Technical Background
Different components of the biological and technical variables are modeled in suitable frameworks. Gene expression activity is based on the sequence of the promoter sequence and a random forest, trained on a T7 promoter library, forecasts the product concentration. The metabolic network is captured using genome scale metabolic models that contain all growth relevant reactions. The activity of each reaction can be estimated using flux balance analysis, a process by which the growth rate is maximised, based on constraints like substrate uptake rate. The substrate uptake rate in turn depends on the enzyme activities which are modeled using the Michaelis-Menten equation.
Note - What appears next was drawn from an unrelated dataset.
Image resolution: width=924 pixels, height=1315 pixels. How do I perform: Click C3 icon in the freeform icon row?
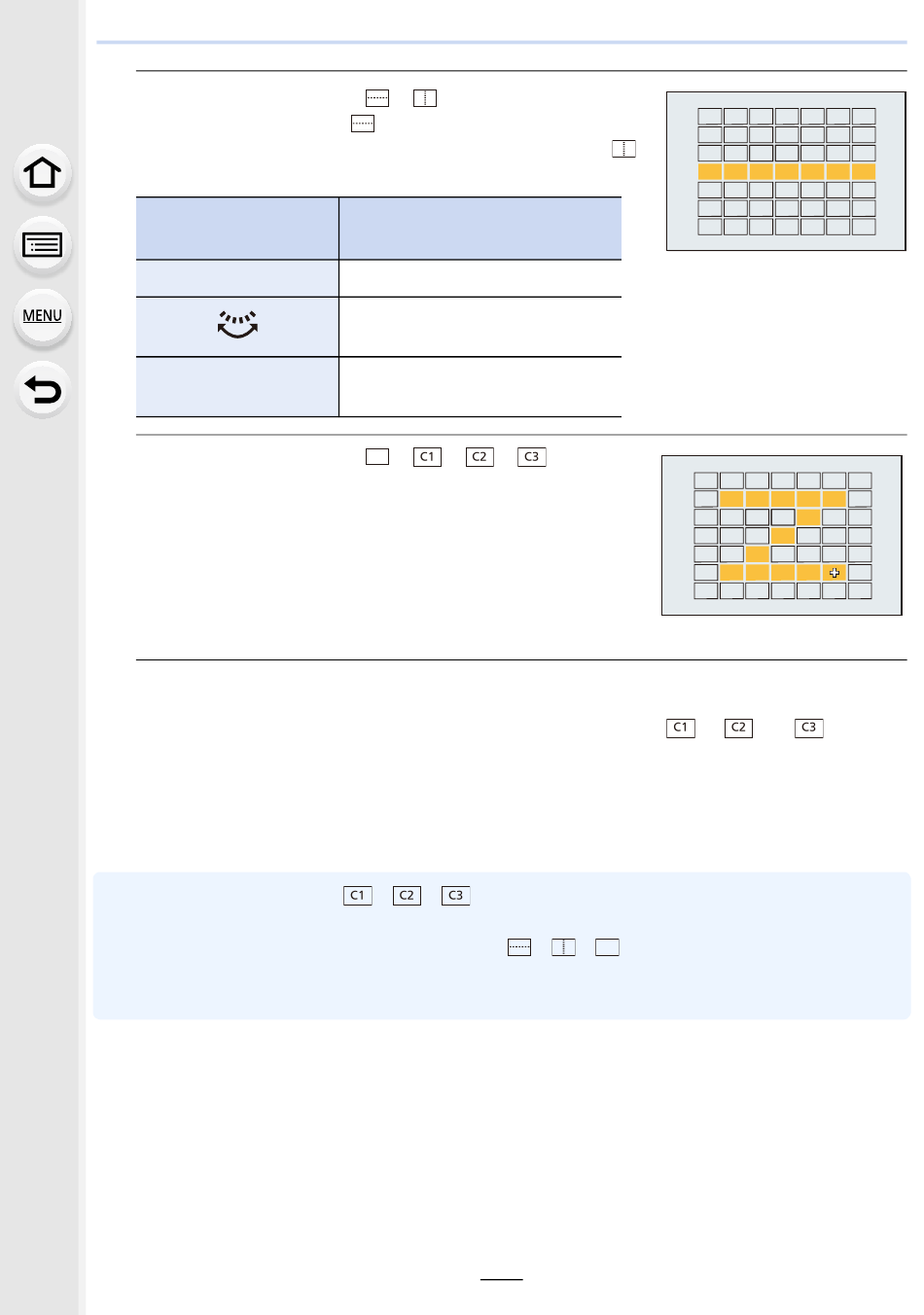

The calculated growth rate determines the dynamic growth behaviour, which is modeled with standard physics based empirical laws, like the logistic growth of the Verhulst equation. The models employ organism- and condition specific parameters, most of which are unknown. To simulate general physiological behaviour, these parameters are randomly, but reproducibly, sampled from a realistic range.
Microbial Fermentation
Microbial cultivations are simulated for batch and continuous fermentation. During batch fermentation, substrate is depleted and biomass and products accumulate. In continuous fermentation, the medium is replaced such that the concentrations of biomass, substrates and products remain constant.
Process Analytics Data
Fermentations are documented with a range of analytical instruments. The analytics measures various properties like the turbidity using photospectrometers, pH value, substrate concentration or metabolites with HPLC. We collaborate with the vendors of analytic instruments to format the results of the simulations according to the specfications of commonly used analytic devices. This prepares users to efficiently handle the output of normal experiment runs.